Ömür Kızıl

Tüm yazıları
...

ETNİK DİNLENMENİN SONU VE TÜRKLÜĞÜN YENİDEN YÜKSELİŞİ

İletişim: omurpasha@hotmail.com

Ömür Kızıl

Dünya, özellikle de Türkiye’nin çevresindeki coğrafya, olası bir kitlesel savaş tehdidiyle ısınmış durumdayken Türk milleti kritik bir dönüm noktasında bulunuyor. Kuzeyde Ukrayna-Rusya savaşı devam ederken, Yunanistan’da ABD ordusunun yaptığı ve AB ülkelerinin teçhizatla desteklediği askeri yığınak göze çarpıyor. Doğuda Azerbaycan-Ermenistan çatışmaları ve İran’daki iç karışıklıklar, güneyde terör devletçiği kurulması amacıyla parçalanmak üzere olan Suriye; Irak’ta Türkmenler üzerinde kurulan baskılar; Kıbrıs’a yapılan ve yapılması düşünülen ABD askeri yığınağı; Akdeniz’deki yetki alanları ve enerji havzalarının kontrol edilmesine yönelik kriz. Muhtemelen pek çok tarih kitabının konu edineceği kritik bir süreç başlamış durumda. Bahsi geçen bu coğrafyalar, tarihi, kültürel ve mekânsal açıdan Türkiye’nin hinterlandı olarak tarif edilebilecek girift ilişkilere sahip bölgelerden oluşmaktadır. Pekâlâ, Türkiye’nin çevresindeki coğrafya, bir ateş çemberine dönmüşken; pek çok coğrafyada genel bir savaşın hazırlıklarına girişilmişken; Türk milleti, toplumsal dinamikler açısından çevresindeki milletlere ve topluluklara göre hangi konumda bulunmaktadır? Tarihi süreçte, siyasi gerginliklerin ve savaşların sonuçları üzerinde doğrudan etkisi olan bu etken, Türk milletinin ve Türkiye’nin geleceği, hatta varlığı açısından büyük önem taşıyor.

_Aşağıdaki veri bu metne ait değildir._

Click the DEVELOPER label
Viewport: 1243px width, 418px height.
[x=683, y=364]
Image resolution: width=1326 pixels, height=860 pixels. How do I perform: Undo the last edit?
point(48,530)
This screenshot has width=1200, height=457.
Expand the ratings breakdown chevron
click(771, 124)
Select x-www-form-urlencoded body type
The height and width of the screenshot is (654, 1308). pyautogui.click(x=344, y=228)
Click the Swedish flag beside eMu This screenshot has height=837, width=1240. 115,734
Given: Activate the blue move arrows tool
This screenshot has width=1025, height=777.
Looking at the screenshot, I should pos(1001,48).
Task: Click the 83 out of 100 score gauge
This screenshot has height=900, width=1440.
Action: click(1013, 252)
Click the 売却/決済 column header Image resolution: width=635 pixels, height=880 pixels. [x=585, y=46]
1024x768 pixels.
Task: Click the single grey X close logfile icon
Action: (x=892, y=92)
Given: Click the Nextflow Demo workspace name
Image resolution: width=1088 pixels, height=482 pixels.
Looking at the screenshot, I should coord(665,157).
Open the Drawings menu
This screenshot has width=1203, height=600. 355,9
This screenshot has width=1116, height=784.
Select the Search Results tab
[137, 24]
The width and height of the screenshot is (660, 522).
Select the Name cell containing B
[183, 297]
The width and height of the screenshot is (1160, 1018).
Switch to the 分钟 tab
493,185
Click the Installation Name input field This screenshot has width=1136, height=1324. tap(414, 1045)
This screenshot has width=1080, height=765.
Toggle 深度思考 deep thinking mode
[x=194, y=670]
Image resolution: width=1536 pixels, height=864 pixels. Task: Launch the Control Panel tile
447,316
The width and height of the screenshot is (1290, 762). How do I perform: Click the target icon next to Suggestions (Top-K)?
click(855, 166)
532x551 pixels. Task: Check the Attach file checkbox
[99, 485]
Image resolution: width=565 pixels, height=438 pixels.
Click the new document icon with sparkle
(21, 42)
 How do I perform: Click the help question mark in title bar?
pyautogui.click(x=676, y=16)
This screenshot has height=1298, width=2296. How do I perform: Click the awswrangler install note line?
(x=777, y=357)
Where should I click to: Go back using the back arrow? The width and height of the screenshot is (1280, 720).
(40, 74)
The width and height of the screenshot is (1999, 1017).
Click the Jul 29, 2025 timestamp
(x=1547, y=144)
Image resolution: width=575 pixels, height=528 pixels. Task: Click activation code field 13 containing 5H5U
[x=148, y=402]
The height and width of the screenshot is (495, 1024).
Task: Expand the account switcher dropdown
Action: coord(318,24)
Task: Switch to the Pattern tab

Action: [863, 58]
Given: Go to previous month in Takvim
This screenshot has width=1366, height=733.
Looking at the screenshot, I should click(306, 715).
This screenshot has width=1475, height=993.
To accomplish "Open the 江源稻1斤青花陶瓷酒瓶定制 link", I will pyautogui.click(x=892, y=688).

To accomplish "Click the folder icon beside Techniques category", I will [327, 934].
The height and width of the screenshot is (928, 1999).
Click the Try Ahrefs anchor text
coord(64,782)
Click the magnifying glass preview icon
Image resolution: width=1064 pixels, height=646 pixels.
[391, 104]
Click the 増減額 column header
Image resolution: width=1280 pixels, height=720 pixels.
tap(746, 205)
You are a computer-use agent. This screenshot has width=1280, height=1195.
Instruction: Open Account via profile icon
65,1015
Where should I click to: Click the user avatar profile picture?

Önceki yazılarda¹ Türk milletinin, etnogenezin düşüşe işaret eden “atalet” aşamasında olabileceğine yönelik yorumlar yapmıştık. Türklerin düşüşe geçen milletler/kültürler içerisinde yer aldığı daha önceden de Türk aydınları tarafından tespit edilmiştir. ² Atalet aşaması, düşüşe geçmiş bir toplumun etnik dinlenmeyi gerçekleştirerek tekrar yükselişe geçebileceği son aşamadır. ³ Bu yükselişe geçilemediği takdirde, geri dönülemez çöküş süreci başlamaktadır. Bu çöküş, devletlerin çöküşüyle karıştırılmaması gereken, ondan daha korkunç olan etnik sistem çözülmesi şeklinde gerçekleşen bir çöküştür.

Bir milletin etnogenez sürecini belirleyen en önemli etken “uzun süreli aşırı gerilime dayanma yeteneği”ne sahip olan enerjik bireylerin popülasyon içerisindeki sayıları/oranlarıdır. Gumilev, “uzun süreli aşırı gerilime dayanma yeteneği”ne sahip bu insan tipini “passioner” (hırslı-enerjik) olarak adlandırmıştır. Hırslı-enerjik bireyler, hedefe odaklı davranış sahibi, sıkça hayali bir ideale ulaşmaya çalışan ve bu uğurda kendisinin ve başkalarının hayatlarını riske atmaya hazır bireylerdir. ⁴ Hırslı-enerjik bireylerin davranış kalıpları, Durkheim’ın “altruist intihar” ⁵ olarak tanımladığı olguyu akla getirmektedir.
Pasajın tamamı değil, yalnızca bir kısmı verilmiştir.